Haast nergens treedt deze ontwikkeling zo duidelijk aan de dag als in het domein van literaire prijzen. Ik hoef hier enkel te wijzen op alle publi- | |
| |
citeit rond omvang en belastbaarheid van P.C. Hooft-prijs, ako-prijs en eci-prijs. Met name deze twee laatstgenoemde nieuwe prijzen - om misverstanden te voorkomen: ik vind ze een verrijking, ook cultureel - zijn tegelijkertijd uiting en impuls van de overvleugeling van eer door geld. Natuurlijk: zij zijn nieuw, en wil het nieuwe zich manifesteren, dan kan dat niet door eerbiedwaardigheid, en moet men wel tot aanzien komen door overtroeving in iets anders. Toch is deze verklaring iets te gemakkelijk, zo meen ik; ik wil het althans nog beleven dat ako of eci, als over enige jaren hun prijzen eenmaal eerbiedwaardig zullen zijn - hetgeen ik ze van harte toewens - het geldbedrag verlagen. Immers: de hoogte van het bedrag correspondeert voor ons gevoel direct met de hoogte van de achting; verlaging van het geld zou onherroepelijk worden gezien als verminderde waardering. Het onderliggende principe is duidelijk: publieke eer, dus aanzien en waardering, correleert voor ons gevoel onmiddellijk met geld.
Nu heeft dit principe oeroude wortels; en ofschoon ik dus geloof dat er in de laatste jaren van een versnelde ontwikkeling naar een gematerialiseerd eerbesef sprake is, zou ik niet graag volhouden dat eer en materieel bezit ooit twee totaal gescheiden grootheden zijn geweest.

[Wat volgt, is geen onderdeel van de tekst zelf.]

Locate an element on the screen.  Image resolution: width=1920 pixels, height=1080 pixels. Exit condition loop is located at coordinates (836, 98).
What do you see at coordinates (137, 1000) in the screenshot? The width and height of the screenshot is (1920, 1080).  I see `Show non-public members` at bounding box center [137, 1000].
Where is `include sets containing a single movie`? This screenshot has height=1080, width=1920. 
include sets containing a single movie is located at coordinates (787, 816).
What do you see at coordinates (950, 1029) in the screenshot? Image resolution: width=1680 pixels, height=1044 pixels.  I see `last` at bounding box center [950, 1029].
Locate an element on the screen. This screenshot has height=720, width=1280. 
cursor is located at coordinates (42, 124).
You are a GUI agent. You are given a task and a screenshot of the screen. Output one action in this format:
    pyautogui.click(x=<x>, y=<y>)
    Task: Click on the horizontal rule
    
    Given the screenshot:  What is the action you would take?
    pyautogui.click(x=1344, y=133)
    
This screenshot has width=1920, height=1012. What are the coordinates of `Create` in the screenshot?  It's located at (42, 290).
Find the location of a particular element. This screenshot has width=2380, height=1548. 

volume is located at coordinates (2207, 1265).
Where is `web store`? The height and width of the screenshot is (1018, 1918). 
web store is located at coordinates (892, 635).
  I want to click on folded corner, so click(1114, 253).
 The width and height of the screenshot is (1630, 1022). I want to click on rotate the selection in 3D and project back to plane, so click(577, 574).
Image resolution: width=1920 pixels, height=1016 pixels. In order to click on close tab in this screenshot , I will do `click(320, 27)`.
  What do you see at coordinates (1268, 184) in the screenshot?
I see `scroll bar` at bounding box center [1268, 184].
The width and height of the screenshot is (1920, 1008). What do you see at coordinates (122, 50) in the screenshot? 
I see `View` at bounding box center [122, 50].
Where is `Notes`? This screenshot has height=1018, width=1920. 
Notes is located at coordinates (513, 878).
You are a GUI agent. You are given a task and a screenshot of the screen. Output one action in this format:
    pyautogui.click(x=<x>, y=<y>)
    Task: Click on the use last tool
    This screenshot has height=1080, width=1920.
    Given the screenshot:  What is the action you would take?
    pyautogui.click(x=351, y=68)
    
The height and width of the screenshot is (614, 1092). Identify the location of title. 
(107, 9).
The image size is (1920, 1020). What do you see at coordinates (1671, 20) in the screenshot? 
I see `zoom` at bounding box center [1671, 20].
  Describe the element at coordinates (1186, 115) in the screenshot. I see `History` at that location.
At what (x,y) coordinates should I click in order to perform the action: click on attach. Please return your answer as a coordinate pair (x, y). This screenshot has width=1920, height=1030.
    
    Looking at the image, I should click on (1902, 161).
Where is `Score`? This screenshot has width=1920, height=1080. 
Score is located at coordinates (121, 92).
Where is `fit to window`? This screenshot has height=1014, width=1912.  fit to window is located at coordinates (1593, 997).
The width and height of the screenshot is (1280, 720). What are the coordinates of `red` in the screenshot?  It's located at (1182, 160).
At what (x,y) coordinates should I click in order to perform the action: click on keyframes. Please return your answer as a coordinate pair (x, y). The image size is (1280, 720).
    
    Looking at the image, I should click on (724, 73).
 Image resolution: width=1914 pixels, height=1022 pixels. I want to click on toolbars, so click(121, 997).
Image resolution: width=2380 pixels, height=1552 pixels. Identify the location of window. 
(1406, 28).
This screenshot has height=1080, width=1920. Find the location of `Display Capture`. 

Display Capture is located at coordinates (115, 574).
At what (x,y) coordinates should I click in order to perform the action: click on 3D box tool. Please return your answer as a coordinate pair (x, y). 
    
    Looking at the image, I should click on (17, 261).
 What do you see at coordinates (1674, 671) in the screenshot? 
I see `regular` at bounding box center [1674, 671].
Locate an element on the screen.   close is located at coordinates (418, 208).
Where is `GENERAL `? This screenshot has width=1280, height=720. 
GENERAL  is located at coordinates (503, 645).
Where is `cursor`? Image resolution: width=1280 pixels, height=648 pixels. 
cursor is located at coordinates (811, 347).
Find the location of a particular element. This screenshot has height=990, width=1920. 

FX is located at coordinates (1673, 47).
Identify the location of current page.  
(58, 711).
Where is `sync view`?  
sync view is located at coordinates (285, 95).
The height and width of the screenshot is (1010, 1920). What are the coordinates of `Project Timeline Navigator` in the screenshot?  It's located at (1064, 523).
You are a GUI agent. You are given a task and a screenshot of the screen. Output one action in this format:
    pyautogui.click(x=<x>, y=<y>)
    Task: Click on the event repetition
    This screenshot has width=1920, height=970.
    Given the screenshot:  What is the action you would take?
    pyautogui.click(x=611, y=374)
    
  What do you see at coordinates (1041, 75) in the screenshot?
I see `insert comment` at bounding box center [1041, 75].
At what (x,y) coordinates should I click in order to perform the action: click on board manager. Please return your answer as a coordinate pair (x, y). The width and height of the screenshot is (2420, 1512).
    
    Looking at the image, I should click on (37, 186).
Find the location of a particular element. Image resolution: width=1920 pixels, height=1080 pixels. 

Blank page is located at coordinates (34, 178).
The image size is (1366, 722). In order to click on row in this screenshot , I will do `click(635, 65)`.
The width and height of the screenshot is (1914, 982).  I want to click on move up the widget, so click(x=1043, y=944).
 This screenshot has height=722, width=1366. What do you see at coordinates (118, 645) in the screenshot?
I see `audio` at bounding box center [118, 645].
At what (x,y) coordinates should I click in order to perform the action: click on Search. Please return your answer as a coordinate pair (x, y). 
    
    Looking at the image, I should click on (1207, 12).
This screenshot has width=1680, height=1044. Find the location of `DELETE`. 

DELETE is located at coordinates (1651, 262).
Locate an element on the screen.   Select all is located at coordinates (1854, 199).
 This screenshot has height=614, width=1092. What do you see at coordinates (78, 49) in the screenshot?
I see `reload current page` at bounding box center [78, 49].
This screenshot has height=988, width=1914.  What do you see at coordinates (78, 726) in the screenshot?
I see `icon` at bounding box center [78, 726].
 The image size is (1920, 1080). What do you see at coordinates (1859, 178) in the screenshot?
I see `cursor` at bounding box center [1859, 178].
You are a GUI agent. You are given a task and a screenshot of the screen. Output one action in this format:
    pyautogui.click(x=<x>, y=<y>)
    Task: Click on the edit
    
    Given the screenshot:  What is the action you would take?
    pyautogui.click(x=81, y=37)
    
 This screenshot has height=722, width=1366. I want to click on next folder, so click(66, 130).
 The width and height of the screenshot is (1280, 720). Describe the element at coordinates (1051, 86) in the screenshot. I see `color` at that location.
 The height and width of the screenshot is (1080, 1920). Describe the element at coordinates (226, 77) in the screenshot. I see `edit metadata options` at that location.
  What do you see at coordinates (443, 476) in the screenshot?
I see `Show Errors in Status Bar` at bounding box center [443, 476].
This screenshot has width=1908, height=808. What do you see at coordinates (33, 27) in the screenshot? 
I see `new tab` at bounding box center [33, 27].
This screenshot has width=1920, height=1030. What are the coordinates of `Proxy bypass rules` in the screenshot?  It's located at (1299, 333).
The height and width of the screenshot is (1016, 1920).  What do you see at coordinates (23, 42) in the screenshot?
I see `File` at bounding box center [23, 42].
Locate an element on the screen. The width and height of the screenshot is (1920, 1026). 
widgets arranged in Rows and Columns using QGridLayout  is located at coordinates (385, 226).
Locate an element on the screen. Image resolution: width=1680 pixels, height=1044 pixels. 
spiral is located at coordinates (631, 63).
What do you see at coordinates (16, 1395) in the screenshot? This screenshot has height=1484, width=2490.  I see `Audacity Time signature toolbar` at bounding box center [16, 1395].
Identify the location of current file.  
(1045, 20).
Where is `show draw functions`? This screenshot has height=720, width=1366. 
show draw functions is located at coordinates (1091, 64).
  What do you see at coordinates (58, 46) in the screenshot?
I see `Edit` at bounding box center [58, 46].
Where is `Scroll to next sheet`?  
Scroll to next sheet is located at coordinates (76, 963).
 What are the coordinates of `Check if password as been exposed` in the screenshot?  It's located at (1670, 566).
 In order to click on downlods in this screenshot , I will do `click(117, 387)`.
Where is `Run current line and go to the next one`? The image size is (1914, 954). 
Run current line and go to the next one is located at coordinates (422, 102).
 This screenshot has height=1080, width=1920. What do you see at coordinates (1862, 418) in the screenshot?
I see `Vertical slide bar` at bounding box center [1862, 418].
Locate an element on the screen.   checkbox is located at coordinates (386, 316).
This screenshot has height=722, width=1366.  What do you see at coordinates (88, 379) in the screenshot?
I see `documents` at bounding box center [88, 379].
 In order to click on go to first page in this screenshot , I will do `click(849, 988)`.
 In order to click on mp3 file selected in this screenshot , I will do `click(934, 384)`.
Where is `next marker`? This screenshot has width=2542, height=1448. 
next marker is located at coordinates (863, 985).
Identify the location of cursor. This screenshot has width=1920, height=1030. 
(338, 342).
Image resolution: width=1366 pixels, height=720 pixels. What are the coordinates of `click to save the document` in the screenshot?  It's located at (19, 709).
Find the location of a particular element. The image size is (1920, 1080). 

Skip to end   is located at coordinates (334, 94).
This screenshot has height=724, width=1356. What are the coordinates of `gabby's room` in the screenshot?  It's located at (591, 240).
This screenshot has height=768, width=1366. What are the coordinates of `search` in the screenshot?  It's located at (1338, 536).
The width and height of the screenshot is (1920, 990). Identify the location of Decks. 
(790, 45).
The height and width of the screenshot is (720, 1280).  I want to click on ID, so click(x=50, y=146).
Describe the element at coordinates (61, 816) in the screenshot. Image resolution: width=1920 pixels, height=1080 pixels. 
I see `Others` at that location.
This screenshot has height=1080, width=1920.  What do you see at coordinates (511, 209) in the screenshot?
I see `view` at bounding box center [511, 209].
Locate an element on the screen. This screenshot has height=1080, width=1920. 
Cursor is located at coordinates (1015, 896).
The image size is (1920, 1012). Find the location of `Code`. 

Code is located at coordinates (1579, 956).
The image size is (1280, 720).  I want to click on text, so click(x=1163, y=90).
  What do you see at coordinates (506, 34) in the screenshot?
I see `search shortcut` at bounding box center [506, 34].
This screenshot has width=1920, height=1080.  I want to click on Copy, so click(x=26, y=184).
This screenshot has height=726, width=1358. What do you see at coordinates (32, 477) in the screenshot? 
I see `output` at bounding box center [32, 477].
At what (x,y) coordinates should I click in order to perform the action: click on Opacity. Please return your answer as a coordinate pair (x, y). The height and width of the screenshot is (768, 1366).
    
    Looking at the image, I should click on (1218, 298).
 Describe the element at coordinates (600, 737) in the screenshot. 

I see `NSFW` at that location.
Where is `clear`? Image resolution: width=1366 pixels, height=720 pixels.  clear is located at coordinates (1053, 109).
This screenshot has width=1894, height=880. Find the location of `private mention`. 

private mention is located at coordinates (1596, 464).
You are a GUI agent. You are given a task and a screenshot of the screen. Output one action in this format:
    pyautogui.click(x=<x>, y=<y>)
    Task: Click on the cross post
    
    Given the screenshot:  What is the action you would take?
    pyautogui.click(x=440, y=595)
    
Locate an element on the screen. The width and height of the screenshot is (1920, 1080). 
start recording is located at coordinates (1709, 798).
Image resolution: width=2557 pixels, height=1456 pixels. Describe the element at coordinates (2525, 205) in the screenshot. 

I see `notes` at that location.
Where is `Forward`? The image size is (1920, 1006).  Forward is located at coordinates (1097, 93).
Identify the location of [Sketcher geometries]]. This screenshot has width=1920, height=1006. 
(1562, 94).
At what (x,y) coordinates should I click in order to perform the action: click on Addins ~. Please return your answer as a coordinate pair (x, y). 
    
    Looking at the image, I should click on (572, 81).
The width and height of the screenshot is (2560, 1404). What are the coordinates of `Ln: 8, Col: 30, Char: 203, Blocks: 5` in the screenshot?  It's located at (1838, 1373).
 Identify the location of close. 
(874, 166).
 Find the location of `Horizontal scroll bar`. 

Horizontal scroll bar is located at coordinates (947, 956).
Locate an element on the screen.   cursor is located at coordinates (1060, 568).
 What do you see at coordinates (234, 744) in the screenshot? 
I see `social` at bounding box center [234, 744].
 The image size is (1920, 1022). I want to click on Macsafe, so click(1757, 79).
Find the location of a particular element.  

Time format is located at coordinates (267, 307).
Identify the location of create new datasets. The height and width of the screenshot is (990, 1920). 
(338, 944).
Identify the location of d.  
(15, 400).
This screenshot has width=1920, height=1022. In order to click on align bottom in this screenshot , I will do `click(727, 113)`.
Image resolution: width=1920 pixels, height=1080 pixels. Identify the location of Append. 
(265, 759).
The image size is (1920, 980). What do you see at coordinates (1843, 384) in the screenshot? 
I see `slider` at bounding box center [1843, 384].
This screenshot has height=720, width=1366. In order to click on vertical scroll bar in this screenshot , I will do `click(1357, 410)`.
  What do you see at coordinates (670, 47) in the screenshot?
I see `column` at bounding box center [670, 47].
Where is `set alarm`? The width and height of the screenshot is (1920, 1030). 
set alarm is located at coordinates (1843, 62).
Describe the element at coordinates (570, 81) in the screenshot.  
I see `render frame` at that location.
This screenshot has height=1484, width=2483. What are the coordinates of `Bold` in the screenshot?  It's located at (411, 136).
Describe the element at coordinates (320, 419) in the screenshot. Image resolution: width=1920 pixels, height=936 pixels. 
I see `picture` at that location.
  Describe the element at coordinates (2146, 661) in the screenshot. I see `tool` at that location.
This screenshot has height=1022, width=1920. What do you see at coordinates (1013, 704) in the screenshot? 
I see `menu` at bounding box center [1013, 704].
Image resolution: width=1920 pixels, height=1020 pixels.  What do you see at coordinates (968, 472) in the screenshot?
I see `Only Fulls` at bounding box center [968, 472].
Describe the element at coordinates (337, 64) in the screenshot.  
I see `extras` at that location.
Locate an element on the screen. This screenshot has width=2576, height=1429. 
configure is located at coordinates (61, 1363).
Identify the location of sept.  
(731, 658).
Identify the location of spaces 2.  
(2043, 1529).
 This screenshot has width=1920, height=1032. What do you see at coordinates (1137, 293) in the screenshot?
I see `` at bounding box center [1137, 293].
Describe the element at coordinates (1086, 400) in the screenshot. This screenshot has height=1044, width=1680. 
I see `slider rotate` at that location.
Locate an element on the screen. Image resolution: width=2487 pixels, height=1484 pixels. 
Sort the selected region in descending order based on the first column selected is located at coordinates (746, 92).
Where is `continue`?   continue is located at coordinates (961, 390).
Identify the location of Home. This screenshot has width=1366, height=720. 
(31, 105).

Toch moet er, te oordelen naar mijn eigen hier bekroonde boek, in Holland ook een tijd geweest zijn dat de kaarten anders lagen, inzoverre eer de hoofdzaak was. Als ik de middeleeuwse auteurs geloof mag schenken die in Het woord van eer centraal staan, maken we via hen van die cultuur de eindtijd mee: wel degelijk het herfsttij der middeleeuwen dus, waarin wat eeuwenlang de toonaangevende aristocratische moraal geweest was, terrein verloor aan een moderner systeem van waarden. Het woord van eer laat zien dat omstreeks 1400 in onze Hollandse elitecultuur eer weliswaar in theorie nog bovenaan staat, maar wankelt in de praktijk. Alle auteurs beklagen zich, elk op hun eigen wijze, over de teloorgang van de eer. De oorzaak? Ze zien er velerlei, maar bovenal het materialisme. Ridders leven niet meer ridderlijk omdat ze het te kostbaar zijn gaan vinden - maar veel erger nog is dat in het centrum van de macht niet eerbaarheid, maar winstbejag de dienst uitmaakt. Zelfs aan het hof, toch van oudsher het bolwerk van de eercultuur, is eer als doel en middel voorbijgestreefd door geld; hebzucht heeft eerzucht van de eerste plaats verdrongen.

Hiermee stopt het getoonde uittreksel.